> [Collected data entries]:
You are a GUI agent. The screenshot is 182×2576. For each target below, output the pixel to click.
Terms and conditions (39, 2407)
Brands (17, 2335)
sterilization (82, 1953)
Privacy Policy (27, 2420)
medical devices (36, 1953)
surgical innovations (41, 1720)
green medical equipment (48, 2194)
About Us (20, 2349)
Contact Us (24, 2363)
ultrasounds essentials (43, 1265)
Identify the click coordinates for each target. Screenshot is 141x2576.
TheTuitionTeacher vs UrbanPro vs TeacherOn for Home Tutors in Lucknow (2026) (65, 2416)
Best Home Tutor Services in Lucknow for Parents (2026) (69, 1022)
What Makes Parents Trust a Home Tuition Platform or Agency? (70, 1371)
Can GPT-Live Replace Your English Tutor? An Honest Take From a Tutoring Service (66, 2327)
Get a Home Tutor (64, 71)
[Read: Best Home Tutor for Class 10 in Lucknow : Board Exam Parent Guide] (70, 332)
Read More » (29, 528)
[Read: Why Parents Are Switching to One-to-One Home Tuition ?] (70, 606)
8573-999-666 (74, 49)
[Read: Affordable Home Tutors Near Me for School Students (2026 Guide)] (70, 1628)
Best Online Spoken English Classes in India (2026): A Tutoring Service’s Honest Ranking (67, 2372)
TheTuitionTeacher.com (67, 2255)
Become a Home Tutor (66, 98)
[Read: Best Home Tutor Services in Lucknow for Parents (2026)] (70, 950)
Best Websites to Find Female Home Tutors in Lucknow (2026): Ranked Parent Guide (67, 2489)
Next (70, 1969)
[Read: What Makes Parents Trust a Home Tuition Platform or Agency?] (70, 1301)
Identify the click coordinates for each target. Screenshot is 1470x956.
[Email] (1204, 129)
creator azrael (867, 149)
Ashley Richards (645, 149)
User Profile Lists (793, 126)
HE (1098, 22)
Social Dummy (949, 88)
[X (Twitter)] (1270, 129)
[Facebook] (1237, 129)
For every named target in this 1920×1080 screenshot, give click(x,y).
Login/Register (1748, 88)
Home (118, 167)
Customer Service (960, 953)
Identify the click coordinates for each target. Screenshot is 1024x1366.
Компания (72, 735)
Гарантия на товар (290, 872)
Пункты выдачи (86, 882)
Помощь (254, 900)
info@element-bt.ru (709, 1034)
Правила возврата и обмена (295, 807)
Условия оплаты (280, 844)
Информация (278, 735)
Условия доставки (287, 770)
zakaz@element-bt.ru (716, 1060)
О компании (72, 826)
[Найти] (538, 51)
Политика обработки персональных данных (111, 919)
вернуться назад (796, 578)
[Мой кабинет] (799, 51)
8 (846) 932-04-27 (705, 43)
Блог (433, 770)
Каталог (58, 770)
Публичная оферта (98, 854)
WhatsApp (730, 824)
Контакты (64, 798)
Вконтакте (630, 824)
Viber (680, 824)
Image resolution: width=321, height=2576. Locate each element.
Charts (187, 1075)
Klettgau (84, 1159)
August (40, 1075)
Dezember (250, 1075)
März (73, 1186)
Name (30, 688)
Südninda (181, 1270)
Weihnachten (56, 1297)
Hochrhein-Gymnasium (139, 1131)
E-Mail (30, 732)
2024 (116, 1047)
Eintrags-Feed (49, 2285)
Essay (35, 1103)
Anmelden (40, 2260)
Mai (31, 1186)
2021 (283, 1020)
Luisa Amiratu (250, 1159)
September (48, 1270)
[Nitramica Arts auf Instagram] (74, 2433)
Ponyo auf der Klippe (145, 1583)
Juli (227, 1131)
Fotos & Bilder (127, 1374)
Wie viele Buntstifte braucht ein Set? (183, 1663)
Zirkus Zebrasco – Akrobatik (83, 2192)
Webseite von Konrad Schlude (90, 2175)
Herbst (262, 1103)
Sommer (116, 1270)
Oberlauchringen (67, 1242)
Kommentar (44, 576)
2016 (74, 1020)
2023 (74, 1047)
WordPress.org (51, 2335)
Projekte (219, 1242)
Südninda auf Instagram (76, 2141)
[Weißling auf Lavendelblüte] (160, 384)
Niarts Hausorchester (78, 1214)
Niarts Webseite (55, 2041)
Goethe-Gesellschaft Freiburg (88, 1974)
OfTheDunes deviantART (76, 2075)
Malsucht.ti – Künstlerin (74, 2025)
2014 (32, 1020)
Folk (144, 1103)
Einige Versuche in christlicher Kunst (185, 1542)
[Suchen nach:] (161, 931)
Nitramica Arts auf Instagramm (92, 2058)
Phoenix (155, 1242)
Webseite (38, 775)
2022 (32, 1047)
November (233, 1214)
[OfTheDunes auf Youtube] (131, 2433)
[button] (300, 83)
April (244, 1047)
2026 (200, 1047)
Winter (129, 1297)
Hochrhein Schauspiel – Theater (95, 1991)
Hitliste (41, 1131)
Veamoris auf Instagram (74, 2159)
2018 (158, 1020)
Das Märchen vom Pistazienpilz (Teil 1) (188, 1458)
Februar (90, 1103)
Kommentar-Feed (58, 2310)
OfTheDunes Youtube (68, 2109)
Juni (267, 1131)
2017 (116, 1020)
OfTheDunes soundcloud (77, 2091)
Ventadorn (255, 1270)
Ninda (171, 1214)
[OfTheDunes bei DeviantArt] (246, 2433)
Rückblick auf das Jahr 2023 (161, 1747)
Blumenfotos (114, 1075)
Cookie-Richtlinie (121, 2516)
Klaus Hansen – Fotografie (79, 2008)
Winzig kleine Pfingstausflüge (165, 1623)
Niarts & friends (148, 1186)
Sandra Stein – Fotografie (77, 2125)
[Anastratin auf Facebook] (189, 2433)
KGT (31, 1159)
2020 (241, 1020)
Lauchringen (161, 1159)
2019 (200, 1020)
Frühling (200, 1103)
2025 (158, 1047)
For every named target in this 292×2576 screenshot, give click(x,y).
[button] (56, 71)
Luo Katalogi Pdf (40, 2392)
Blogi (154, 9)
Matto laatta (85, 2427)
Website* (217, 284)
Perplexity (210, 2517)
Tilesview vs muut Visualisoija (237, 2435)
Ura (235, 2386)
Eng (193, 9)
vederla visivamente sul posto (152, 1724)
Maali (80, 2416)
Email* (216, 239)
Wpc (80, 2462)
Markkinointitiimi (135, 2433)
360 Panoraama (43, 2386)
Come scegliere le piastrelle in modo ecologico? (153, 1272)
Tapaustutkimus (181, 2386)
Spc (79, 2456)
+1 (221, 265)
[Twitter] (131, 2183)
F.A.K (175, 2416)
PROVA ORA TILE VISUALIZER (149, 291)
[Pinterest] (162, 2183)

> [Work instructions]: Your answer must be the data above, copied exactly from its first line through the line containing "Can GPT-Live Replace", and nothing more.

> [Written response]:
You are a GUI agent. The screenshot is 182×2576. For each target below, output the pixel to click.
Terms and conditions (39, 2407)
Brands (17, 2335)
sterilization (82, 1953)
Privacy Policy (27, 2420)
medical devices (36, 1953)
surgical innovations (41, 1720)
green medical equipment (48, 2194)
About Us (20, 2349)
Contact Us (24, 2363)
ultrasounds essentials (43, 1265)
Identify the click coordinates for each target. Screenshot is 141x2576.
TheTuitionTeacher vs UrbanPro vs TeacherOn for Home Tutors in Lucknow (2026) (65, 2416)
Best Home Tutor Services in Lucknow for Parents (2026) (69, 1022)
What Makes Parents Trust a Home Tuition Platform or Agency? (70, 1371)
Can GPT-Live Replace Your English Tutor? An Honest Take From a Tutoring Service (66, 2327)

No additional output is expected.